Subject: Re: Seagate 44TB drives now shipping
My first storage on my TRS-80 Model 1 was a cassette tape recorder. When I upgraded to a 70kb floppy drive, I felt like I could rule the world.

LOL !!

Same here. Cassettes were the only option until early 1980: 35-track floppy drives. Connected the drives, loaded the cassette, and saved to the floppy. Cassette setup then discarded. Ran off floppies thereafter. Got the word processer (Scripsit UC--no lower case available) and saw Visicalc in the spring. Told the owner "BUY IT !!" ($100) and he did a few months later.

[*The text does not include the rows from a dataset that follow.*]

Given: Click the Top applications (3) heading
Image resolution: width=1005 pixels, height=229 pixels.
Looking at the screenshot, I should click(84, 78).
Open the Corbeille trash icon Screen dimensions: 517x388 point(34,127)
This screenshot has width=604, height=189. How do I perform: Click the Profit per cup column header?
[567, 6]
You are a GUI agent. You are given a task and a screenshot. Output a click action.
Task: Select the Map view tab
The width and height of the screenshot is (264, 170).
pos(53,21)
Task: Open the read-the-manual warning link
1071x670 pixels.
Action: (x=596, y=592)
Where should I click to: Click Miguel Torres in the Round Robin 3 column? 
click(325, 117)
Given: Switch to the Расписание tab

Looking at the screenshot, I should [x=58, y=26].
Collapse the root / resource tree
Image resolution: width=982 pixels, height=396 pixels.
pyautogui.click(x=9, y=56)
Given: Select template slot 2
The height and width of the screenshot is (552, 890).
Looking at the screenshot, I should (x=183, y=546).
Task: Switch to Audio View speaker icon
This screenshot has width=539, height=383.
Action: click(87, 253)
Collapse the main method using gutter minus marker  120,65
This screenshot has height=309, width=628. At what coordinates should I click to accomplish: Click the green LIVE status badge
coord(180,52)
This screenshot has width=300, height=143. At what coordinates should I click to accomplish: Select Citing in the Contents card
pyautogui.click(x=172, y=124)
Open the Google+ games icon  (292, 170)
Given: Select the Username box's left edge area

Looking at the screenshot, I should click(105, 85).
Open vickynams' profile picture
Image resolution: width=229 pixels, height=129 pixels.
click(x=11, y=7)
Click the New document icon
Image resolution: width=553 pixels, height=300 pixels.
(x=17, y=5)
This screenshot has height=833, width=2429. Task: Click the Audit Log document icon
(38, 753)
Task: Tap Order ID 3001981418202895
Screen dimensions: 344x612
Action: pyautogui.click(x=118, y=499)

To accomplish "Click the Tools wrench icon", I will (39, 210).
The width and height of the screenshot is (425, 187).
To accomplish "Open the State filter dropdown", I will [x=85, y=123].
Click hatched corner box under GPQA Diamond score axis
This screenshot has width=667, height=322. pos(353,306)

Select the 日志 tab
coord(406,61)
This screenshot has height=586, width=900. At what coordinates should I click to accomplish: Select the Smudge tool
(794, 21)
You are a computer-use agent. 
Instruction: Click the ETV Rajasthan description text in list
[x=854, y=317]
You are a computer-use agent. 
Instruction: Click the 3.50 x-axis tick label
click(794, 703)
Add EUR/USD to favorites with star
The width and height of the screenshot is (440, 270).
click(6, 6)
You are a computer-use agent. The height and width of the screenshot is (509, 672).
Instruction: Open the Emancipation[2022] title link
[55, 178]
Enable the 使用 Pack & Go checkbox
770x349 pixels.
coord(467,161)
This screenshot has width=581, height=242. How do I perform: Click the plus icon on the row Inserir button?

Then things got a LOT simpler.

We were running a retail store inventory system that we adapted to a manufacturing business. Outside programmer added an inventory-interactive bill-of-materials stand-alone program (based on an existing program) that had selectable "deduct from inventory doing BOM" or "do NOT deduct from inventory--just give a status check on a 'what-if-we-wanted-to-build-it'" machine. I added a new program to enter items to be added to inventory, cost data, and so on. After these, it was FAR easier. Mainly making monthly backups (floppies), which was done by a part-time worker who was majoring in computers at the U of MN. He had a lot of time to play with them (no games--didn't have any, as the games were on cassette), do art, etc. Moved to a Xenix system in late 1984 (for a special project needing RDBMS) and the Model 1s were no longer used/needed. I left in March/April 1985. Kept my own Model 1 until 1992, when I finally got a PC and went online from home shortly thereafter. Traded the Model 1 away for a couple remote-control toy cars and gave them to my nephew (mid 90s). Now he is a high-end Mercedes-certified auto body repairman and he handles all the very expensive cars that come into the shop for bodywork. I don't own a car !! LOL !!!